Extrait du document ▸
——————

Pour prendre des risques, pour tenter sa chance, pour innover, il faut de la sécurité. L'absence de protection conduit aussi sûrement à l'immobilisme que l'excès d'assistance. Sans la sécurité sociale, ou avec une sécurité sociale réduite à une portion congrue, notre société serait incapable de relever les grands défis économiques de notre temps.
Je voudrais également insister sur l'effet des politiques de sécurité sociale, notamment de la politique familiale, sur la démographie et la croissance. Bien sûr, les motivations de la politique familiale sont avant tout de répondre à une demande sociale, de faire en sorte que les couples puissent avoir le nombre d'enfants qu'ils souhaitent et puissent les élever dans de bonnes conditions. Mais nous ne pouvons ignorer les enjeux économiques de la natalité. Une fécondité supérieure, c'est non seulement un dynamisme plus grand pour la France, mais c'est aussi un pas supplémentaire dans la pérennisation de nos systèmes de retraite par répartition, une augmentation de la population active et une accélération de notre croissance. Les chiffres récents de la natalité française montrent que nous avons raison de poursuivre la politique en faveur des familles engagée en 2002.
Enfin, sur le plan financier, la modernisation de notre système de sécurité sociale est le meilleur moyen, et d'ailleurs le seul, de réguler durablement les dépenses.
La réforme de l'assurance maladie a montré qu'un changement profond des comportements, fondé sur le principe de responsabilité, permet de maîtriser structurellement les dépenses de santé. Entre 2004 et 2007, le déficit de l'assurance maladie aura été divisé par trois.
Les pays développés sans système solidaire sont ceux où les dépenses de santé ont le plus augmenté. L'exemple des Etats-Unis le montre bien. Alors même que seulement 45 % des dépenses de santé américaines sont couvertes par la protection sociale - elles sont 77 % en France -, ces dépenses atteignent 14,6 % du produit intérieur brut en Amérique contre 9,5 % en France.
Ma conviction, c'est donc que la sécurité sociale, à condition d'avoir une politique très volontariste, est aujourd'hui le meilleur instrument de maîtrise des dépenses de santé. La privatisation de notre système ne pourrait qu'en aggraver les coûts, tout en créant des injustices. Car la plus belle performance de notre sécurité sociale, c'est d'assurer la solidarité entre tous les Français.

——————

Données enregistrées ▸
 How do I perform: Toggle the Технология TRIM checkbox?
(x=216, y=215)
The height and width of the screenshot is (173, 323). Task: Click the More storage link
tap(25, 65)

——————

Liste des tâches ▸
1. Restituez, s'il vous plaît, le passage de l'extrait sur la sécurité sociale qui s'ouvre sur les mots contenant « Enfin, sur le » et se ferme sur « divisé par trois. ».
2. Répondez à ces questions d'après l'extrait sur la sécurité sociale :
(a) Par combien le déficit de l'assurance maladie aura-t-il été divisé entre 2004 et 2007 ?
(b) Quelle part des dépenses de santé américaines est couverte par la protection sociale ?
(c) En quelle année la politique en faveur des familles a-t-elle été engagée ?
3. Prolongez l'extrait sur la sécurité sociale à partir de sa dernière phrase.
Les lignes ne vous seront d'aucune utilité.

Réponses aux activités ▸
1.
Enfin, sur le plan financier, la modernisation de notre système de sécurité sociale est le meilleur moyen, et d'ailleurs le seul, de réguler durablement les dépenses.
La réforme de l'assurance maladie a montré qu'un changement profond des comportements, fondé sur le principe de responsabilité, permet de maîtriser structurellement les dépenses de santé. Entre 2004 et 2007, le déficit de l'assurance maladie aura été divisé par trois.

2.
(a) Par trois.
(b) 45 %.
(c) En 2002.

3.
Mesdames, Messieurs,
Je ressens avec vous la fierté d'être responsable du service public de la sécurité sociale, ce bien précieux, socle du « pacte social » de notre pays.
La capacité de la sécurité sociale à conjuguer solidarité et performance dépendra à l'avenir de sa capacité à évoluer dans un monde qui se transforme rapidement. Le Gouvernement s'est résolument engagé dans cette voie. Je rappellerai ici les deux réformes fondamentales que nous conduisons, celle des retraites et celle de l'assurance maladie.
Vous connaissez bien ces réformes, puisque c'est vous qui êtes amenés à les mettre en oeuvre directement avec les assurés, les professionnels de santé et les entreprises. Vous en connaissez donc les difficultés. Vous en savez aussi la nécessité.
Pour l'avenir, des adaptations, des réformes seront à nouveau nécessaires. Je pense en particulier à la dépendance, défi sur lequel j'aurai l'occasion de m'exprimer très prochainement. L'ensemble des acteurs de la sécurité sociale devra être partie prenante de ces réflexions et de ces évolutions.
Je me réjouis donc que, durant ce forum, l'ensemble des responsables des organismes de sécurité sociale et les partenaires sociaux se réunissent pour une réflexion commune. Le Gouvernement sera très attentif, soyez-en certains, aux conclusions de vos travaux.